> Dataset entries
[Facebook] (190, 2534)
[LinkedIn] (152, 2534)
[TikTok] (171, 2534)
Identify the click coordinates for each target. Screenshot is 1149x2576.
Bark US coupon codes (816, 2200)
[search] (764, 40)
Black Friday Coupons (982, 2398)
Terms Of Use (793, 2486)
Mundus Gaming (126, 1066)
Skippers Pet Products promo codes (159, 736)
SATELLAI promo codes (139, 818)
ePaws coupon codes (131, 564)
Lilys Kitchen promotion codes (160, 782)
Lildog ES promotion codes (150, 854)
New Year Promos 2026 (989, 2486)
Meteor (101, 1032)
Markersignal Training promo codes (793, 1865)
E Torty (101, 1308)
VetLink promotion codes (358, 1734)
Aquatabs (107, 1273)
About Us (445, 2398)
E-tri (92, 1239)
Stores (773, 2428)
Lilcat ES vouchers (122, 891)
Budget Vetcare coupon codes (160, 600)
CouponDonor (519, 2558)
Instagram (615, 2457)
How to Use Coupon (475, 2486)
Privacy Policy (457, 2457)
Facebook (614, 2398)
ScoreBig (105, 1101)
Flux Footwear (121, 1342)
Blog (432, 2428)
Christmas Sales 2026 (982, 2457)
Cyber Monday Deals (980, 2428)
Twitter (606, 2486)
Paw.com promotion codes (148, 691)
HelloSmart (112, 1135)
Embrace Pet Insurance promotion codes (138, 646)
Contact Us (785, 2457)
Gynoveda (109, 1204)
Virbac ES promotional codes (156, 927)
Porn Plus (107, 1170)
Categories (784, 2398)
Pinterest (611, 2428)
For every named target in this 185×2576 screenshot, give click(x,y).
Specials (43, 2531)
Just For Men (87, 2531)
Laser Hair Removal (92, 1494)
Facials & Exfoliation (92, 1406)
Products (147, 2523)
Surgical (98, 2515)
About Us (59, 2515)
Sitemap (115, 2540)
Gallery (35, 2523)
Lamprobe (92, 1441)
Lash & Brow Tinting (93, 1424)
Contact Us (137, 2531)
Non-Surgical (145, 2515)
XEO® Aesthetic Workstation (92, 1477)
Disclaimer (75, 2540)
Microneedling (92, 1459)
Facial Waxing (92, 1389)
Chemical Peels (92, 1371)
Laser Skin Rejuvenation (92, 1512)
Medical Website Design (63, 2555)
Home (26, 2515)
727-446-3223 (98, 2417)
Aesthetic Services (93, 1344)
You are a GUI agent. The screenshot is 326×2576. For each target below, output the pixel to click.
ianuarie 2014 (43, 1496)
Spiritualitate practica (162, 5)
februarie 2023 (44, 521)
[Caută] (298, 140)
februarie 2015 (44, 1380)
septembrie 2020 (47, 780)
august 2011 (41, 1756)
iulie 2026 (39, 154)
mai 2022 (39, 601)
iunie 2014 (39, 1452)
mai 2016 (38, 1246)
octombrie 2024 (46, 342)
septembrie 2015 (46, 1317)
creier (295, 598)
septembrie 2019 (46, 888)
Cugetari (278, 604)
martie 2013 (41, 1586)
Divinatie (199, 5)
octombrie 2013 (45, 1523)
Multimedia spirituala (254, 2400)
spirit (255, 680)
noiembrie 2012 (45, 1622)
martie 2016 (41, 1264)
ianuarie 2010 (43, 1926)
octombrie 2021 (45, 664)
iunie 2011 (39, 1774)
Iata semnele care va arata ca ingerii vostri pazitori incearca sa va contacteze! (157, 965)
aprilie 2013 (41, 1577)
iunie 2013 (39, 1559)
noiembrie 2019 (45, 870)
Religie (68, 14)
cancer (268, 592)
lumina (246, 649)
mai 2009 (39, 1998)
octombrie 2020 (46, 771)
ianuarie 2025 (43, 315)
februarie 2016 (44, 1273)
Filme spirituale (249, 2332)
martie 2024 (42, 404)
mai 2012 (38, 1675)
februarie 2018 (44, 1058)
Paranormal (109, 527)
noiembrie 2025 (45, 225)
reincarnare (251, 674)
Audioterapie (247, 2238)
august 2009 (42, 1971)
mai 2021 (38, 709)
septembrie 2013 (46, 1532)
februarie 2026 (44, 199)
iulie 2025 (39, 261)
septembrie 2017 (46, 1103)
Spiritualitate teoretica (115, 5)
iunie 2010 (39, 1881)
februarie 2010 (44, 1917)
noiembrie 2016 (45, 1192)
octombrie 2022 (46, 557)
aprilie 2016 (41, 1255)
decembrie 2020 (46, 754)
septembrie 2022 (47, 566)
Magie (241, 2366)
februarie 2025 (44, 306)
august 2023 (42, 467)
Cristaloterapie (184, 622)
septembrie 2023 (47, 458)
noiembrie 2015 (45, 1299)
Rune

> Prompt
Transcribe every line of the records exactly, please.

> Answer space
[Facebook] (190, 2534)
[LinkedIn] (152, 2534)
[TikTok] (171, 2534)
Identify the click coordinates for each target. Screenshot is 1149x2576.
Bark US coupon codes (816, 2200)
[search] (764, 40)
Black Friday Coupons (982, 2398)
Terms Of Use (793, 2486)
Mundus Gaming (126, 1066)
Skippers Pet Products promo codes (159, 736)
SATELLAI promo codes (139, 818)
ePaws coupon codes (131, 564)
Lilys Kitchen promotion codes (160, 782)
Lildog ES promotion codes (150, 854)
New Year Promos 2026 (989, 2486)
Meteor (101, 1032)
Markersignal Training promo codes (793, 1865)
E Torty (101, 1308)
VetLink promotion codes (358, 1734)
Aquatabs (107, 1273)
About Us (445, 2398)
E-tri (92, 1239)
Stores (773, 2428)
Lilcat ES vouchers (122, 891)
Budget Vetcare coupon codes (160, 600)
CouponDonor (519, 2558)
Instagram (615, 2457)
How to Use Coupon (475, 2486)
Privacy Policy (457, 2457)
Facebook (614, 2398)
ScoreBig (105, 1101)
Flux Footwear (121, 1342)
Blog (432, 2428)
Christmas Sales 2026 (982, 2457)
Cyber Monday Deals (980, 2428)
Twitter (606, 2486)
Paw.com promotion codes (148, 691)
HelloSmart (112, 1135)
Embrace Pet Insurance promotion codes (138, 646)
Contact Us (785, 2457)
Gynoveda (109, 1204)
Virbac ES promotional codes (156, 927)
Porn Plus (107, 1170)
Categories (784, 2398)
Pinterest (611, 2428)
For every named target in this 185×2576 screenshot, give click(x,y).
Specials (43, 2531)
Just For Men (87, 2531)
Laser Hair Removal (92, 1494)
Facials & Exfoliation (92, 1406)
Products (147, 2523)
Surgical (98, 2515)
About Us (59, 2515)
Sitemap (115, 2540)
Gallery (35, 2523)
Lamprobe (92, 1441)
Lash & Brow Tinting (93, 1424)
Contact Us (137, 2531)
Non-Surgical (145, 2515)
XEO® Aesthetic Workstation (92, 1477)
Disclaimer (75, 2540)
Microneedling (92, 1459)
Facial Waxing (92, 1389)
Chemical Peels (92, 1371)
Laser Skin Rejuvenation (92, 1512)
Medical Website Design (63, 2555)
Home (26, 2515)
727-446-3223 (98, 2417)
Aesthetic Services (93, 1344)
You are a GUI agent. The screenshot is 326×2576. For each target below, output the pixel to click.
ianuarie 2014 (43, 1496)
Spiritualitate practica (162, 5)
februarie 2023 (44, 521)
[Caută] (298, 140)
februarie 2015 (44, 1380)
septembrie 2020 (47, 780)
august 2011 (41, 1756)
iulie 2026 (39, 154)
mai 2022 (39, 601)
iunie 2014 (39, 1452)
mai 2016 (38, 1246)
octombrie 2024 (46, 342)
septembrie 2015 (46, 1317)
creier (295, 598)
septembrie 2019 (46, 888)
Cugetari (278, 604)
martie 2013 (41, 1586)
Divinatie (199, 5)
octombrie 2013 (45, 1523)
Multimedia spirituala (254, 2400)
spirit (255, 680)
noiembrie 2012 (45, 1622)
martie 2016 (41, 1264)
ianuarie 2010 (43, 1926)
octombrie 2021 (45, 664)
iunie 2011 (39, 1774)
Iata semnele care va arata ca ingerii vostri pazitori incearca sa va contacteze! (157, 965)
aprilie 2013 (41, 1577)
iunie 2013 (39, 1559)
noiembrie 2019 (45, 870)
Religie (68, 14)
cancer (268, 592)
lumina (246, 649)
mai 2009 (39, 1998)
octombrie 2020 (46, 771)
ianuarie 2025 (43, 315)
februarie 2016 (44, 1273)
Filme spirituale (249, 2332)
martie 2024 (42, 404)
mai 2012 (38, 1675)
februarie 2018 (44, 1058)
Paranormal (109, 527)
noiembrie 2025 (45, 225)
reincarnare (251, 674)
Audioterapie (247, 2238)
august 2009 (42, 1971)
mai 2021 (38, 709)
septembrie 2013 (46, 1532)
februarie 2026 (44, 199)
iulie 2025 (39, 261)
septembrie 2017 (46, 1103)
Spiritualitate teoretica (115, 5)
iunie 2010 (39, 1881)
februarie 2010 (44, 1917)
noiembrie 2016 (45, 1192)
octombrie 2022 (46, 557)
aprilie 2016 (41, 1255)
decembrie 2020 (46, 754)
septembrie 2022 (47, 566)
Magie (241, 2366)
februarie 2025 (44, 306)
august 2023 (42, 467)
Cristaloterapie (184, 622)
septembrie 2023 (47, 458)
noiembrie 2015 (45, 1299)
Rune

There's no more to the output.